Jean Kaempfer & Filippo Zanghi, © 2003
Section de Français – Université de Lausanne
À l'inverse, l'énonciation de discours proscrit l'utilisation du passé simple et laisse toujours apparaître dans l'énoncé les traces de son énonciation. Il s'agit notamment des marques de la première et de la deuxième personne (je/tu), de certains adverbes spatio-temporels (ici/maintenant), des pronoms possessifs et démonstratifs, des verbes au présent, etc. Toutes ces expressions sont dites déictiques parce qu'elles ne peuvent être interprétées que si l'on remonte de l'énoncé à la situation d'énonciation (deixis), c'est-à-dire à la personne du locuteur, comme à l'espace et au temps qui lui sont contemporains. On ne peut pas comprendre l'énoncé je pars demain
indépendamment de celui qui dit je
et du moment où il le dit.
Or, le discours n'est pas le propre de l'oral. Il apparaît également dans le récit écrit.

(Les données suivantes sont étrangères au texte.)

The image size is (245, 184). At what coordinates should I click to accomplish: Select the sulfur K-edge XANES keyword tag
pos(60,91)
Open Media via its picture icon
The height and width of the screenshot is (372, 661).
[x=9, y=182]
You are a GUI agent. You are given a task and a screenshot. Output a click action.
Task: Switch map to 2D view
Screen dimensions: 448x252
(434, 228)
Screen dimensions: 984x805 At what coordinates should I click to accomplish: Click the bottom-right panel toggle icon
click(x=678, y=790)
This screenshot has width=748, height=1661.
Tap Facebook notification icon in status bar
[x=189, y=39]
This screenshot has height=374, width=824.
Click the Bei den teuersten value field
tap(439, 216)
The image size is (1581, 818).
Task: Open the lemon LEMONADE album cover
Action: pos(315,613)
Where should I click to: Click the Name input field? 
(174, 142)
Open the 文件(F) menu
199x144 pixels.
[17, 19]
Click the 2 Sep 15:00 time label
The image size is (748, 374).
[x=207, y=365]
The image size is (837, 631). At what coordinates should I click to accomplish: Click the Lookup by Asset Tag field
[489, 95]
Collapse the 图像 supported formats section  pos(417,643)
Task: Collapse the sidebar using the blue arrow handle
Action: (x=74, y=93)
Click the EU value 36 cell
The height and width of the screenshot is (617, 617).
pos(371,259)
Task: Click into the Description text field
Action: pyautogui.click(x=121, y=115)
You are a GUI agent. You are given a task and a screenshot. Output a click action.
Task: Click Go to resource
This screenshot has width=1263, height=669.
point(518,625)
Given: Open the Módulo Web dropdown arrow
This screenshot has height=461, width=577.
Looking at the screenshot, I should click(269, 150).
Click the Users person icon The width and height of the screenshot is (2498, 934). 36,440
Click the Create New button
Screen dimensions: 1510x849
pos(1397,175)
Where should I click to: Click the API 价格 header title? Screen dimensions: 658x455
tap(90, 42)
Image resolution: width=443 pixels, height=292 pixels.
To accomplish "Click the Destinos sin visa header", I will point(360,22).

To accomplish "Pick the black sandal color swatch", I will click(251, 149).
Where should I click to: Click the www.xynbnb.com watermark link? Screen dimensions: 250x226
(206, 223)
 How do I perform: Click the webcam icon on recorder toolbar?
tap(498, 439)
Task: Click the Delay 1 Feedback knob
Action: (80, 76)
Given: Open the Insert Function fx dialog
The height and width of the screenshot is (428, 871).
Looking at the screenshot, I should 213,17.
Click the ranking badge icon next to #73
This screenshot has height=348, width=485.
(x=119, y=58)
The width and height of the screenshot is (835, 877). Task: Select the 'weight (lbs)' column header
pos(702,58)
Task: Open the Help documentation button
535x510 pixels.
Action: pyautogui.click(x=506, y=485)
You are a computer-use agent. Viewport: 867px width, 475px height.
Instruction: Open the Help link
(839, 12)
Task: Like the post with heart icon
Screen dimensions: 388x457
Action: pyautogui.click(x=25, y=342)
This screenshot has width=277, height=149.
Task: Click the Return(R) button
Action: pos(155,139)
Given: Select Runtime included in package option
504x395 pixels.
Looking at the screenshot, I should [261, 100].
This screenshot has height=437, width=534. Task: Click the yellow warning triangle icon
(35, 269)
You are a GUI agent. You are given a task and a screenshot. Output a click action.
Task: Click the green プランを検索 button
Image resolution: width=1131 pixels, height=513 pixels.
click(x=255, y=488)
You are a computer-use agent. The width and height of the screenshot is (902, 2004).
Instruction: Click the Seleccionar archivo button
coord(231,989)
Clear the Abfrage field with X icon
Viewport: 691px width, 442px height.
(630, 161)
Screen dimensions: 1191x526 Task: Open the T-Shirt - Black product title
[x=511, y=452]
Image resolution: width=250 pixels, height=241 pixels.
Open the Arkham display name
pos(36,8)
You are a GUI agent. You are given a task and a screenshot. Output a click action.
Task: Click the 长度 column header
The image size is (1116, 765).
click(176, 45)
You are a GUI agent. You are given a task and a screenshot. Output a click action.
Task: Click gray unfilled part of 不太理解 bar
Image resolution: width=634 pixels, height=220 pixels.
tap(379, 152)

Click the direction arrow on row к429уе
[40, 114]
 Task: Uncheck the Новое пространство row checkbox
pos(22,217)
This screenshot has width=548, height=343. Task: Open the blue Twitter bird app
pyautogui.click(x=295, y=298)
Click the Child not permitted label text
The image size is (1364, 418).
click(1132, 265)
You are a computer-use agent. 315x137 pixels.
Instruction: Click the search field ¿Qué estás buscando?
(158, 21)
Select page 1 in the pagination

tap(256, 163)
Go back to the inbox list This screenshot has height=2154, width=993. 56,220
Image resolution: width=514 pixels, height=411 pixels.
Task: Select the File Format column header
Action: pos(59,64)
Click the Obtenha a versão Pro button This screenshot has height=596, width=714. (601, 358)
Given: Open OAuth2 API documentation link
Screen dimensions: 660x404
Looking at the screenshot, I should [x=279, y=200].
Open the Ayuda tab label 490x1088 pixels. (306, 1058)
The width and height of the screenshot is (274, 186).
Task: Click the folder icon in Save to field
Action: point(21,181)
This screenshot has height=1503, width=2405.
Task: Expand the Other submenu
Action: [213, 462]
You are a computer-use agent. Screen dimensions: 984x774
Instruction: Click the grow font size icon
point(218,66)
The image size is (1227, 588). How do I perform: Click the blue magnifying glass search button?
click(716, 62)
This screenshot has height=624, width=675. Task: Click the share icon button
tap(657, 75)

Il est là dès que le narrateur rapporte la parole des personnages, mais aussi quand il commente les événements. Ainsi, en (4), dans un peu plus riche que ne le permettent en France les lois du goût
, un jugement sociologique normatif est proposé. C'est le présent qui signale cette intrusion du narrateur. Moins nettement, dans une de ces grosses chaînes d'or fabriquées à Gênes
, le démonstratif renvoie lui aussi à la situation de celui qui parle, en l'occurrence à un monde d'objets supposé connu du lecteur.